Start of Block

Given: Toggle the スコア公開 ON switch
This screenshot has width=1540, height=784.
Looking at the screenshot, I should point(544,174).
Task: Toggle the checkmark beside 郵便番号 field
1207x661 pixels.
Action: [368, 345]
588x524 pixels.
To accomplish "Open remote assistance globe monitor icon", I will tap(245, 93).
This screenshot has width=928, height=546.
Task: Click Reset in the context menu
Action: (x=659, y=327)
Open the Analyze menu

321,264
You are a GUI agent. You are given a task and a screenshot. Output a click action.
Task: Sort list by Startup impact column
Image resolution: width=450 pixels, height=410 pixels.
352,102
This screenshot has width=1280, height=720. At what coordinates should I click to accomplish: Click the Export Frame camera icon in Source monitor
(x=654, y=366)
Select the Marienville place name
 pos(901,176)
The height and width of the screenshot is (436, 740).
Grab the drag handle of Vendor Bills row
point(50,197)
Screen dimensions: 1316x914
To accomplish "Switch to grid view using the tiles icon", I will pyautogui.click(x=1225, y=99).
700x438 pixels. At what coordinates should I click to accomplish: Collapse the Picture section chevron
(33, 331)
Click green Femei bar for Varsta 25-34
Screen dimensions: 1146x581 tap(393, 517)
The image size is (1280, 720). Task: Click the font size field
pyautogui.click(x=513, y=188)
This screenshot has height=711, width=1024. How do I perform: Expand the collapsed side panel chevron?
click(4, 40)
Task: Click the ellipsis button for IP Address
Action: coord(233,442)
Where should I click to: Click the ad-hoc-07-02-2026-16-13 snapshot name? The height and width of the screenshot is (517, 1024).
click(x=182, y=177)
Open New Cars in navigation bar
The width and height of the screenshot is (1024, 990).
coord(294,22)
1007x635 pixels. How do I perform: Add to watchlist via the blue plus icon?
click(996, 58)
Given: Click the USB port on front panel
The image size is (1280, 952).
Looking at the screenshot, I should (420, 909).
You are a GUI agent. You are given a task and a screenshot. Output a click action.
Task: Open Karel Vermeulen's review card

End of Block

#### TASK:
Your answer should be the lines from the one containing "Task: Sort list by Startup impact column" to the end of the entries above, restated exactly and alone.

#### REPLY TO THE EXERCISE:
Task: Sort list by Startup impact column
Image resolution: width=450 pixels, height=410 pixels.
352,102
This screenshot has width=1280, height=720. At what coordinates should I click to accomplish: Click the Export Frame camera icon in Source monitor
(x=654, y=366)
Select the Marienville place name
 pos(901,176)
The height and width of the screenshot is (436, 740).
Grab the drag handle of Vendor Bills row
point(50,197)
Screen dimensions: 1316x914
To accomplish "Switch to grid view using the tiles icon", I will pyautogui.click(x=1225, y=99).
700x438 pixels. At what coordinates should I click to accomplish: Collapse the Picture section chevron
(33, 331)
Click green Femei bar for Varsta 25-34
Screen dimensions: 1146x581 tap(393, 517)
The image size is (1280, 720). Task: Click the font size field
pyautogui.click(x=513, y=188)
This screenshot has height=711, width=1024. How do I perform: Expand the collapsed side panel chevron?
click(4, 40)
Task: Click the ellipsis button for IP Address
Action: coord(233,442)
Where should I click to: Click the ad-hoc-07-02-2026-16-13 snapshot name? The height and width of the screenshot is (517, 1024).
click(x=182, y=177)
Open New Cars in navigation bar
The width and height of the screenshot is (1024, 990).
coord(294,22)
1007x635 pixels. How do I perform: Add to watchlist via the blue plus icon?
click(996, 58)
Given: Click the USB port on front panel
The image size is (1280, 952).
Looking at the screenshot, I should (420, 909).
You are a GUI agent. You are given a task and a screenshot. Output a click action.
Task: Open Karel Vermeulen's review card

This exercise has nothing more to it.